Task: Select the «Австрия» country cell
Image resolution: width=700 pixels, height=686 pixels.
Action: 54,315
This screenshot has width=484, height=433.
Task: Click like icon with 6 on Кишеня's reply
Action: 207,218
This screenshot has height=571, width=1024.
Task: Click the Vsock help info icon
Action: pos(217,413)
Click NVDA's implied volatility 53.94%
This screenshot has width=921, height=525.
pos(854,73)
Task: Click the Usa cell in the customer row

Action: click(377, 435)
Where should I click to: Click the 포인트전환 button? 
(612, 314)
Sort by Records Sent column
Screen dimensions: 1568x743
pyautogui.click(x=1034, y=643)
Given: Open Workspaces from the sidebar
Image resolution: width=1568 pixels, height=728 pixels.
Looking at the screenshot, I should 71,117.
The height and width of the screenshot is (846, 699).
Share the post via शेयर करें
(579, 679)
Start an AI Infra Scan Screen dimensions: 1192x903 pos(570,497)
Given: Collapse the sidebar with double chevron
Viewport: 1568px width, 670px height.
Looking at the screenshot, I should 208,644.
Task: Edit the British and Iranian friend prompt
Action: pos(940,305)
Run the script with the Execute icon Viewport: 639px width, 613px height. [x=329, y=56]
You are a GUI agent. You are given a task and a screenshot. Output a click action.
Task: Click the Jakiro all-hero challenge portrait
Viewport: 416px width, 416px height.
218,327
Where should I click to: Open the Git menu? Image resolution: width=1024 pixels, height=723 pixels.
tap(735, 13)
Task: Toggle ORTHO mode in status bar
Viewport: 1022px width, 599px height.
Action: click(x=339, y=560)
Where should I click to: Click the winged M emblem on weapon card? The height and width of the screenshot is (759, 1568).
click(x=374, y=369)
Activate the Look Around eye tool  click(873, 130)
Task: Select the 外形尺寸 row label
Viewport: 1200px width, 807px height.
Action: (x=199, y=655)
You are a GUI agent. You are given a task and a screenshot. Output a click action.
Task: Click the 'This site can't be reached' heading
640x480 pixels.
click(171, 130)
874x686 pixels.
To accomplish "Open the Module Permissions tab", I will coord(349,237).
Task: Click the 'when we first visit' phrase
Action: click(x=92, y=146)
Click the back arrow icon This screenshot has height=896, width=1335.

****

Print exactly the lines of the records from the one containing "Where should I click to: Open" through the end, and nothing besides them.

Written answer:
Where should I click to: Open the Git menu? Image resolution: width=1024 pixels, height=723 pixels.
tap(735, 13)
Task: Toggle ORTHO mode in status bar
Viewport: 1022px width, 599px height.
Action: click(x=339, y=560)
Where should I click to: Click the winged M emblem on weapon card? The height and width of the screenshot is (759, 1568).
click(x=374, y=369)
Activate the Look Around eye tool  click(873, 130)
Task: Select the 外形尺寸 row label
Viewport: 1200px width, 807px height.
Action: (x=199, y=655)
You are a GUI agent. You are given a task and a screenshot. Output a click action.
Task: Click the 'This site can't be reached' heading
640x480 pixels.
click(171, 130)
874x686 pixels.
To accomplish "Open the Module Permissions tab", I will coord(349,237).
Task: Click the 'when we first visit' phrase
Action: click(x=92, y=146)
Click the back arrow icon This screenshot has height=896, width=1335.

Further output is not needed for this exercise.